One of the first female soldiers killed in Iraq died by her own hand after objecting to interrogation techniques used on prisoners. Army specialist Alyssa Peterson, 27, a Flagstaff, AZ, native served with C Company, 311th Military Intelligence BN, 101st Airborne. Peterson was an Arabic-speaking interrogator assigned to an air base prison in Tal-Afar in northwestern Iraq. According to official records, she died on Sept. 15, 2003, from a "non-hostile weapons discharge." She was only the third US woman killed in Iraq so her death drew wide press attention. A "non-hostile weapons discharge" leading to death is not unusual in Iraq, often quite accidental, so this one apparently raised few eyebrows.
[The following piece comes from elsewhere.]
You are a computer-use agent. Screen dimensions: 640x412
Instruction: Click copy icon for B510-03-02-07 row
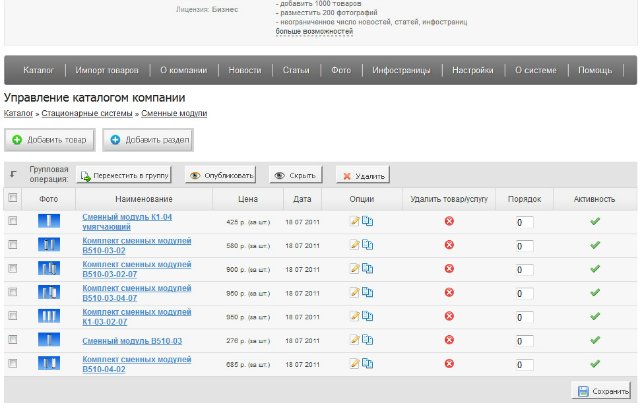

The Arizona Republic, three days after her death, reported that Army officials "said that a number of possible scenarios are being considered, including Peterson's own weapon discharging, the weapon of another soldier discharging or the accidental shooting of Peterson by an Iraqi civilian." But a longtime radio and newspaper reporter named Kevin Elston, unsatisfied with the public story, decided to probe deeper in 2005. He made "hundreds of phone calls" to the military and couldn't get anywhere, so he filed a Freedom of Information Act request. When the documents of the official investigation of her death arrived, they contained bombshell revelations. Peterson objected to the interrogation techniques used on prisoners. She refused to participate after only two nights working in the unit known as "the cage." She was then assigned to the base gate, where she monitored Iraqi guards, and sent to suicide prevention training. "But on the night of Sept. 15, 2003, Army investigators concluded she shot and killed herself with her service rifle," the documents disclose. The Army talked to some of Peterson's colleagues. Asked to summarize their comments, Elston told Editor & Publisher: "The reactions to the suicide were that she was having a difficult time separating her personal feelings from her professional duties. That was the consistent point in the testimonies, that she objected to the interrogation techniques, without describing what those techniques were." Army spokespersons for her unit have refused to describe the interrogation techniques Alyssa objected to. They say all records of those techniques have now been destroyed.